Sevgili okurlar merhaba… Bilenler bilir; “Laforizma” sözcüğü, 29 yılını mizaha vermiş bir mizahçı olarak Türkçeye yıllar önce benim kattığım bir sözcük. Bu blogu da sözcüğüme sahip çıkma amacıyla açmıştım aylar aylar önce... Uzun yıllar önce, yabancı dilden dilimize girmiş “Aforizma” yani “Özdeyiş” sözcüğüne sadece bir “L” harfi ekleyerek onu hem Türkçeleştirmiş, hem de anlamını daha da yerine oturtmuştum. Yıllarca pek çok mizah dergisinde, Cumhuriyet ve Milliyet gibi gazetelerde yazdığım, dizi kitap olarak yayınladığım “Laforizmalar”ı epeydir hiçbir yerde yazmıyordum...

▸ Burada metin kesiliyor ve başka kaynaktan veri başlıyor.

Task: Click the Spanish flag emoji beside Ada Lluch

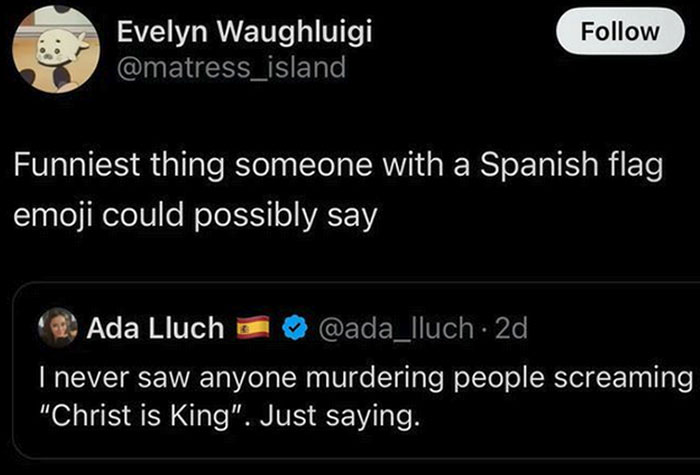Action: click(251, 327)

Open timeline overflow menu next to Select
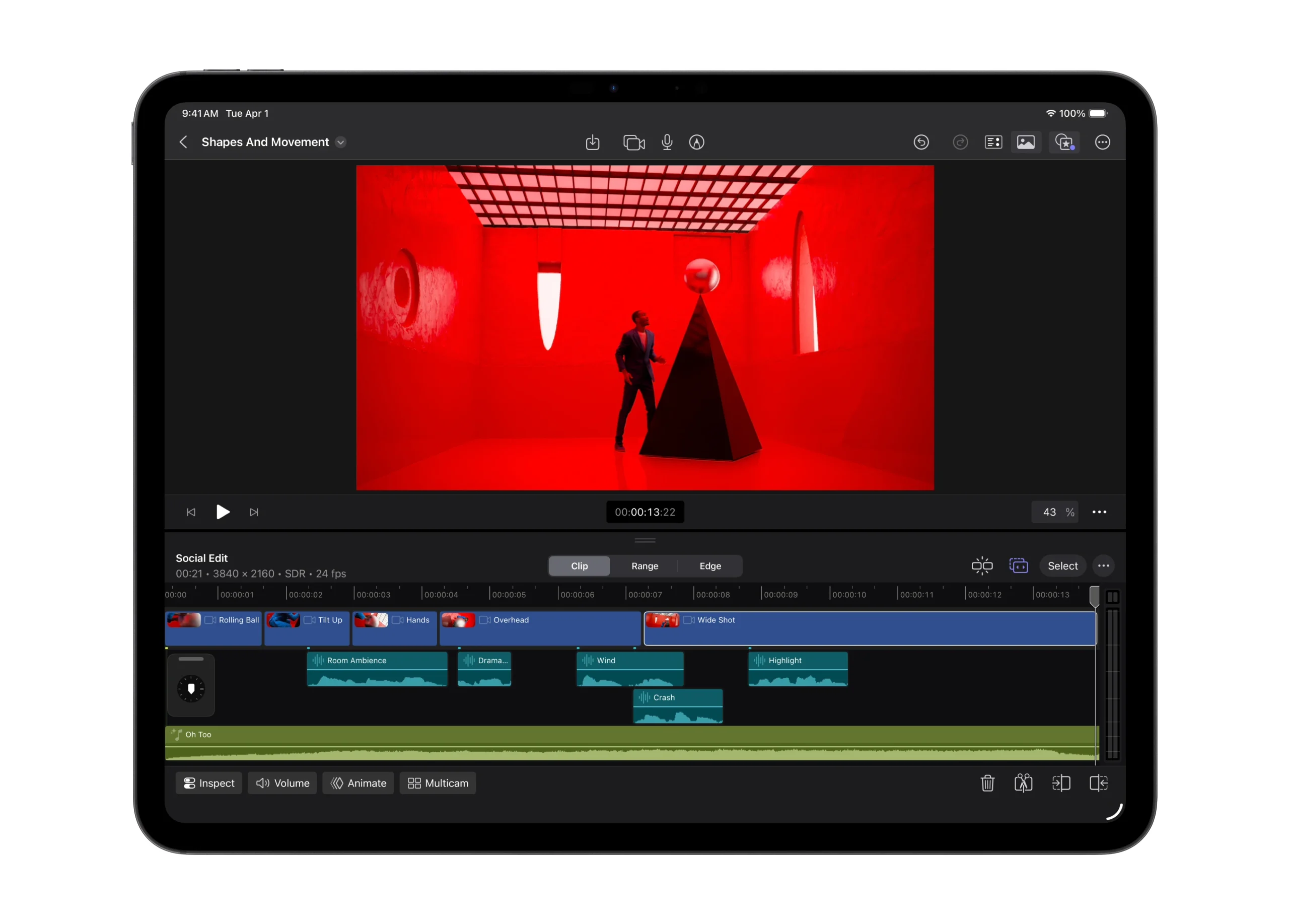pos(1104,565)
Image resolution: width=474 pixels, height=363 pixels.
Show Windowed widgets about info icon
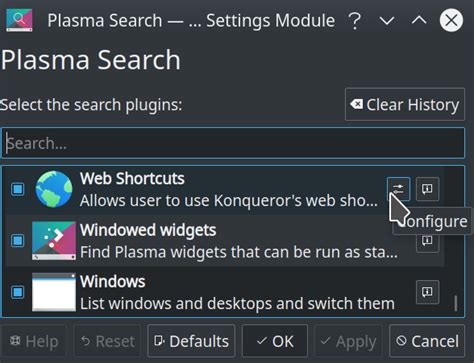click(x=427, y=241)
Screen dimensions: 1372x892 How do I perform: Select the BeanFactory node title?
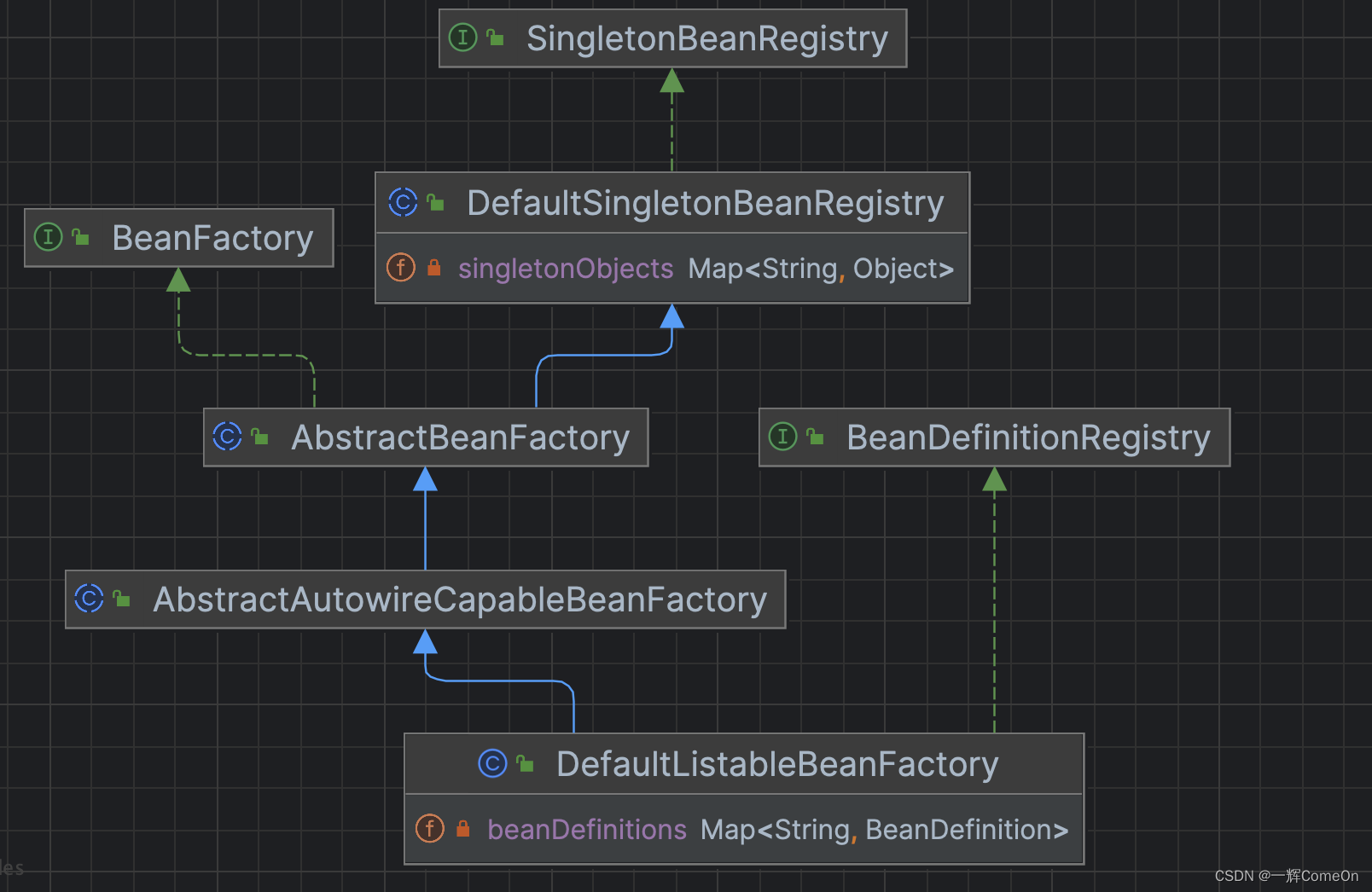(211, 238)
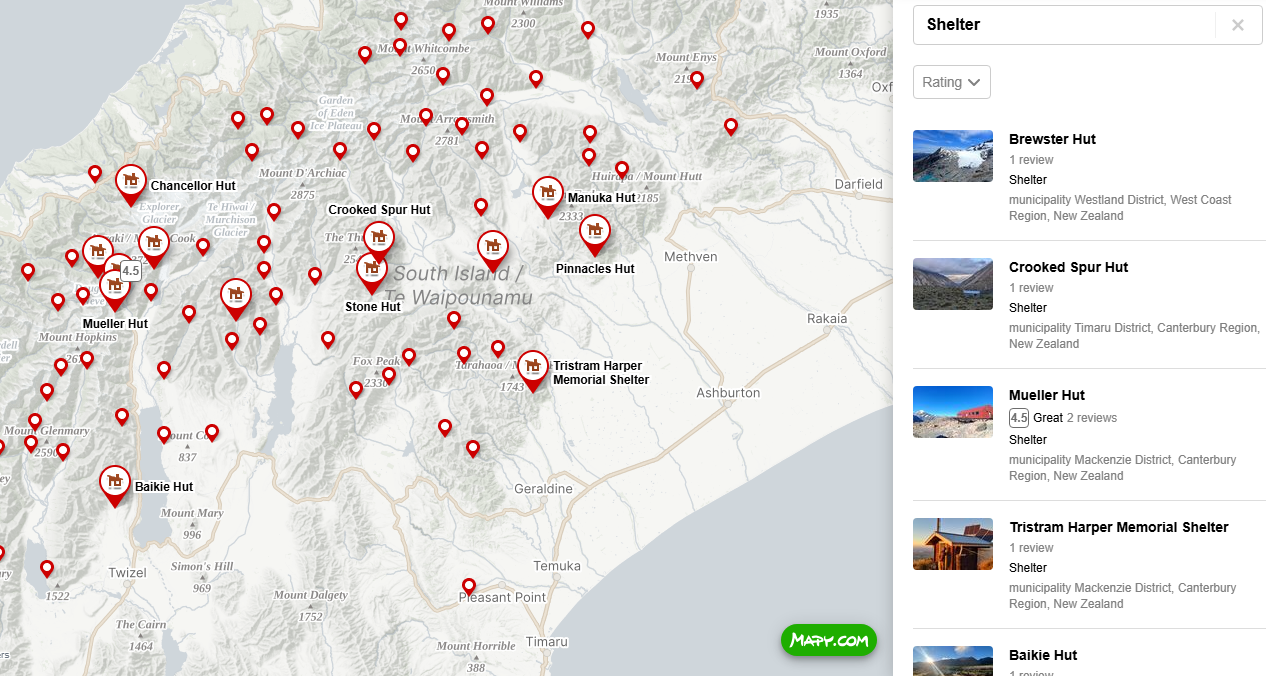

"CİHAN DEMİRCİ'DEN LAFORİZMALAR" son olarak Melih Aşık'ın Milliyet'teki "Açık Pencere" köşesinin içinde minicik bir köşe olarak 5 yılı aşkın bir süre yer almıştı. 2002 yılının Mart ayında benim isteğimle noktalandı Açık Pencere'deki laforizma maceram... Aradan 5 yıldan fazla bir zaman geçti yani... "CİHAN DEMİRCİ'DEN LAFORİZMALAR" şimdi bu blogta karşınıza çıkıyor yeniden… Evet, onlar Laforizma, yani sözün özü, onlar gözden ve sözden kaçanlar, onlar hayatımızın dipnotları, onlarla ilgili lafı fazla uzatırsak olmaz, burada keselim ve ilk laforizmalarımıza dalalım…


* Eskiden, yani 80’li yıllarda birisi “Dükkanların açık kalmış” dediğinde, karşısındaki muzip biriyse; “Olsun, içerde çırak var” derdi. Genelkurmay başkanı geçenlerde “Dükkan kapalı” deyince, mizahçı muzipliğiyle aklıma bu geldi. Dükkan kapalı olduğuna göre çırak artık içerde değil. Her sıkıştığında ‘çırağı’ çağıran bir toplum öğrenmeli ki, ayakta kalmak istiyorsa artık kendi kendinin ‘ustası’ olmak zorunda!..

* AKP nasıl oldu da merkeze geldi diye soranlar, sonunda merkeze gelmenin ‘Risotto’ sayesinde olduğunu öğrendiler. Nasıl yani diyenlere bir soruyla yanıt verelim: canım kardeşim, Muğla valisi ‘Risotto’ yüzünden merkeze alınmadı mı?

* Ne zaman gelişmiş bir ülke olacağız diye soranlara amuda kalkarak bir yanıt verelim: “Bu ülkede adam ne zaman adam gibi bir uçak kaçırma eylemi görürseniz, bilin ki artık epeyce gelişmiş bir ülkedesiniz!..”

* Ülke çölleşmeye doğru koşarken “Çölaşan” kalemler istenmiyor artık… İçimizdeki Arap diyor ki: “Bundan sonra çölü aşan değil, bizzat çölde yaşayan kalemler gerekli. Yani bundan böyle sıkı muhalefet isteyenler çölü sarmış yeni medya kaktüslerinin iğneleriyle yetinecekler!..”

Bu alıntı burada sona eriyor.